Try it
Lines from the records below that contain the word "computer" are to be copied out.

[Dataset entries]

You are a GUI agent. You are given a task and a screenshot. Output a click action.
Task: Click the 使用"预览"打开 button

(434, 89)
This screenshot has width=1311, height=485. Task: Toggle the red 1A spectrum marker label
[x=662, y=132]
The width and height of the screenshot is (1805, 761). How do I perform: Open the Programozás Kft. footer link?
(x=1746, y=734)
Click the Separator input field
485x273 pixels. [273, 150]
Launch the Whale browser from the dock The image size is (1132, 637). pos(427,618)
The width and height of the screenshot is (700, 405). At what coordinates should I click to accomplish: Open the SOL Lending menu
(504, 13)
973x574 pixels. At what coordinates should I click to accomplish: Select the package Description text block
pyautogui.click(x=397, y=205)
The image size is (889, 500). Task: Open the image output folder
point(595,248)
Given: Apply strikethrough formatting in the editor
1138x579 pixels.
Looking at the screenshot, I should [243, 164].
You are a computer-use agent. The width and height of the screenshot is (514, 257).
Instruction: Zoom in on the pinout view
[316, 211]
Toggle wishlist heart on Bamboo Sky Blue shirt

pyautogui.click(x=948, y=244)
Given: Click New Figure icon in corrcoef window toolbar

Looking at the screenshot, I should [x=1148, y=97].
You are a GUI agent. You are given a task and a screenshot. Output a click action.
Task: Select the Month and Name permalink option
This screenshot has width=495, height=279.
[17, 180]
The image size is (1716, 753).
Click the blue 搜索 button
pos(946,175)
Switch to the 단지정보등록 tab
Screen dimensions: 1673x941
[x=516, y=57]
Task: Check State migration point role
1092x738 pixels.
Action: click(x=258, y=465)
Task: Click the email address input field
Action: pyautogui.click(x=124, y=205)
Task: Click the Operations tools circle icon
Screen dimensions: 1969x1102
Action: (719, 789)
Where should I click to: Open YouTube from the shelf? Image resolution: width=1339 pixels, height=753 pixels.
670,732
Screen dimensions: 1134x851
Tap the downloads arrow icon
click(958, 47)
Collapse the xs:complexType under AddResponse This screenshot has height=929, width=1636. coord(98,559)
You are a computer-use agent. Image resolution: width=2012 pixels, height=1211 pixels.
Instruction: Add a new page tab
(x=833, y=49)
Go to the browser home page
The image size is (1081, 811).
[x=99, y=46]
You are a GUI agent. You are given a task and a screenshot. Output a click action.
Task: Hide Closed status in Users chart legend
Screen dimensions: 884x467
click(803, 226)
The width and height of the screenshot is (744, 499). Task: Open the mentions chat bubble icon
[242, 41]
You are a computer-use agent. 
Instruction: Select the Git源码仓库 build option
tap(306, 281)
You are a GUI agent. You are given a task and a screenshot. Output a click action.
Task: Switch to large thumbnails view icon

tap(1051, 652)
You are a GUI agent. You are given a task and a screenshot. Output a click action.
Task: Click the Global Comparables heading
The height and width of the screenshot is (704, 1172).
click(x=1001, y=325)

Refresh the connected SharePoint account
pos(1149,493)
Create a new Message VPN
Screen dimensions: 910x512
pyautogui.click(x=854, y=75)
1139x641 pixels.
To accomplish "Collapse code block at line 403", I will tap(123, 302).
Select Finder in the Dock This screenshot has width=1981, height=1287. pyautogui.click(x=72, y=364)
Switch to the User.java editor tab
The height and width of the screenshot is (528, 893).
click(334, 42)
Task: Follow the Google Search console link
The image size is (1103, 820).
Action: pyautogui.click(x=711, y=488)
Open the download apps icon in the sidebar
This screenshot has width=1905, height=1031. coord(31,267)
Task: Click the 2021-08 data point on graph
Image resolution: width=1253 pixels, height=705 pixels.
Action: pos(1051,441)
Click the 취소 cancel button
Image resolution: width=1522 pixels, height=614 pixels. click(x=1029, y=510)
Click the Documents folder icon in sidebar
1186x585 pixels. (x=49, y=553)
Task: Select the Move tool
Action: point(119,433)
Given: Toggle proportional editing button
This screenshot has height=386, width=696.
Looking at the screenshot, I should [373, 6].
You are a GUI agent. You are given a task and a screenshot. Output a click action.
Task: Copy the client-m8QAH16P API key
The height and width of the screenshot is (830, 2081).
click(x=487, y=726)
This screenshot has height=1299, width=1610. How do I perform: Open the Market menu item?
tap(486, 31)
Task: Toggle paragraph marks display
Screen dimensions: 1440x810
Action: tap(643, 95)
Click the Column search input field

Exercise solution
You are a computer-use agent. The width and height of the screenshot is (514, 257).
You are a computer-use agent. Image resolution: width=2012 pixels, height=1211 pixels.
You are a computer-use agent. 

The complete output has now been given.